Marine biogeochemical cycles are built on interactions between surface ocean microbes, particularly those connecting phytoplankton primary producers to heterotrophic bacteria. Details of these associations are not well understood, especially in the case of direct influences of bacteria on phytoplankton physiology. Here we catalogue how the presence of three marine bacteria (Ruegeria pomeroyi DSS-3, Stenotrophomonas sp. SKA14 and Polaribacter dokdonensis MED152) individually and uniquely impact gene expression of the picoeukaryotic alga Micromonas commoda RCC 299. We find a dramatic transcriptomic remodelling by M. commoda after 8 h in co-culture, followed by an increase in cell numbers by 56 h compared with the axenic cultures. Some aspects of the algal transcriptomic response are conserved across all three bacterial co-cultures, including an unexpected reduction in relative expression of photosynthesis and carbon fixation pathways. Expression differences restricted to a single bacterium are also observed, with the Flavobacteriia P. dokdonensis uniquely eliciting changes in relative expression of algal genes involved in biotin biosynthesis and the acquisition and assimilation of nitrogen. This study reveals that M. commoda has rapid and extensive responses to heterotrophic bacteria in ways that are generalizable, as well as in a taxon specific manner, with implications for the diversity of phytoplankton-bacteria interactions ongoing in the surface ocean.

FIGURE 1

(A) Cell abundances of Micromonas commoda based on flow cytometric analysis for co‐cultures and axenic cultures. (B) Inorganic nutrient measurements in spent media of experimental cultures at the 8 h time point. Average values for all data are shown with error bars representing the standard deviation of biological replicates, n = 4.

FIGURE 2

Micromonas commoda genes differentially expressed between the axenic and co‐culture treatments.
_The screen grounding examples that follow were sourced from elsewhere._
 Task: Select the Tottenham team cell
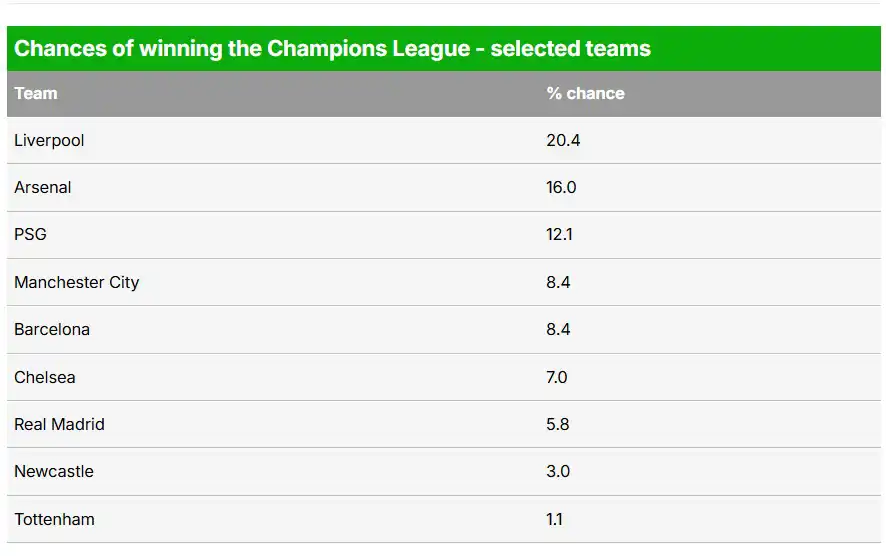pos(55,519)
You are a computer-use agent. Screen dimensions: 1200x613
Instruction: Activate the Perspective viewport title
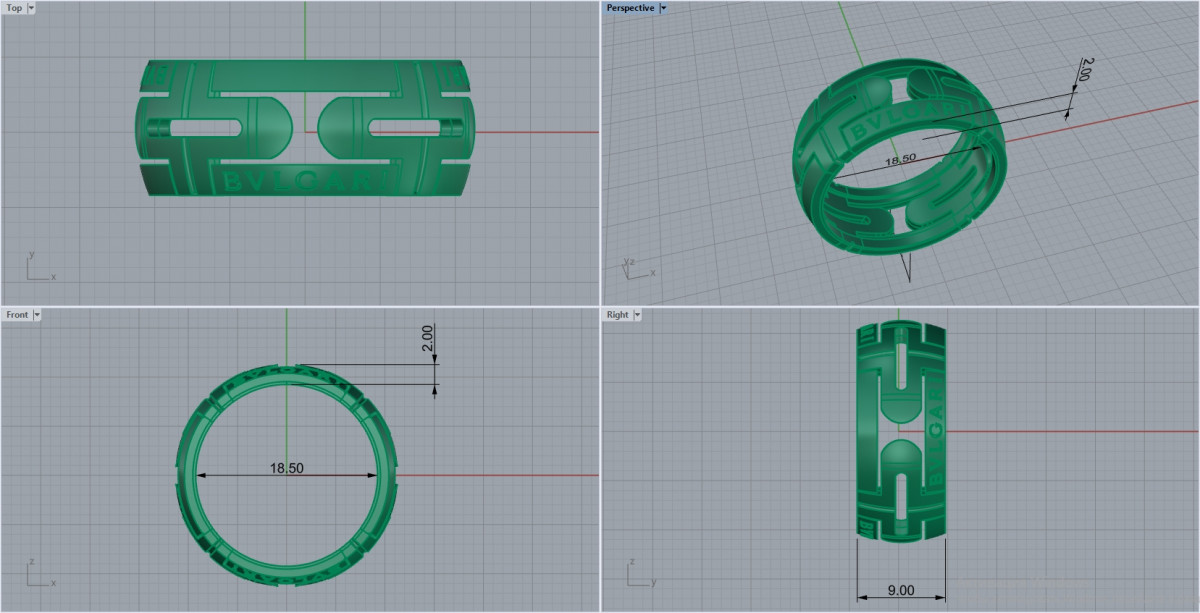coord(630,8)
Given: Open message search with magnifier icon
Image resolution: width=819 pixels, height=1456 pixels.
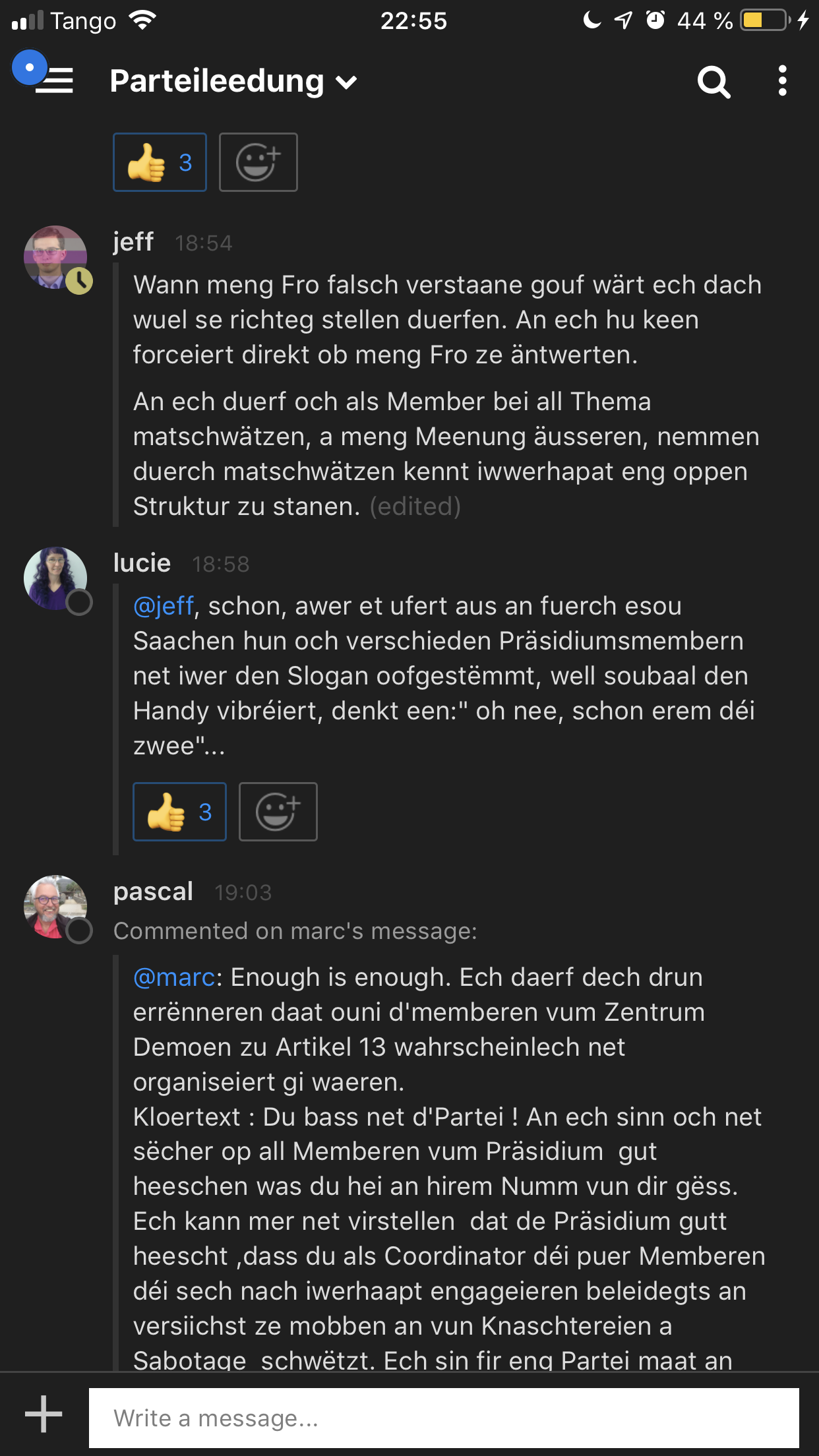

Genes displayed have putative annotations in key pathways. The log₂ fold change of each gene is indicated by the colour gradient, with blue representing transcript depletion and red representing transcript enrichment in the co‐cultures compared with the axenic cultures. Genes with asterisks had statistically significant differential expression (DESeq2, adjusted p‐value <0.01, n = 3 or 4). Gene names in black font represent those with a shared directionality of log₂ fold change within the row (either positive or negative) for all co‐culture treatments. The number of significantly differentially expressed genes out of the total genes in the M. commoda genome annotated as part of a pathway is indicated by the numbers on the left‐hand side for each pathway cluster.

FIGURE 3

Examples of shared and unique Micromonas commoda transcriptional responses to the presence of heterotrophic bacteria. (A) Shared response to all three bacteria in expression of light harvesting reactions of photosynthesis and the Calvin cycle. (B) Unique response to Polaribacter dokdonensis in expression of nitrogen acquisition and assimilation. Functional components represented in red indicate enriched expression in co‐cultures and in blue indicate depleted expression. Components represented in grey showed no differential expression. Transporter localization within the M. commoda cell depicted in (B) is based on information from McDonald et al. (2010), with asterisks indicating inconsistencies between annotation tools used in prediction.